Während er sich so dahinbewegte, vor sich die schmutzige Straße
und hinter sich die saubere, kamen ihm oft große Gedanken. Aber es waren
Gedanken ohne Worte, Gedanken, die sich so schwer mitteilen ließen wie ein
bestimmter Duft, an den man sich nur gerade eben noch erinnert, oder wie eine
Farbe, von der man geträumt hat. Nach der Arbeit, wenn er bei Momo saß,
erklärte er ihr seine großen Gedanken. Und da sie auf ihre besondere Art
zuhörte, löste sich seine Zunge, und er fand die richtigen Worte. "Siehst
du, Momo", sagte er dann zum Beispiel, "es ist so: Manchmal hat man
eine sehr lange Straße vor sich. Man denkt, die ist so schrecklich lang; das
kann man niemals schaffen, denkt man."
Er blickte eine Weile schweigend vor sich hin, dann fuhr er
fort: "Und dann fängt man an, sich zu beeilen. Und man eilt sich immer mehr.

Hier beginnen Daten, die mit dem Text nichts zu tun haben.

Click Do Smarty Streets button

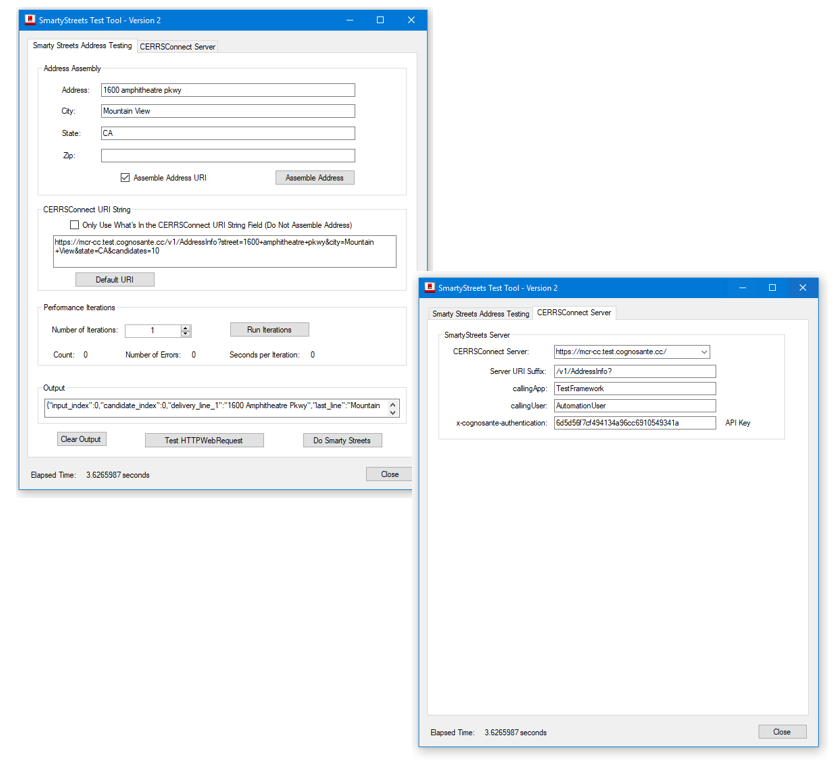tap(342, 440)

Jedesmal, wenn man aufblickt, sieht man, daß es gar nicht weniger wird, was
noch vor einem liegt. Und man strengt sich noch mehr an, man kriegt es mit der
Angst, und zum Schluß ist man ganz außer Puste und kann nicht mehr. Und die
Straße liegt immer noch vor einem. So darf man es nicht machen."
Er dachte einige Zeit nach. Dann sprach er weiter: "Man
darf nie an die ganze Straße auf einmal denken, verstehst du? Man muß nur an
den nächsten Schritt denken, an den nächsten Atemzug, an den nächsten Besenstrich.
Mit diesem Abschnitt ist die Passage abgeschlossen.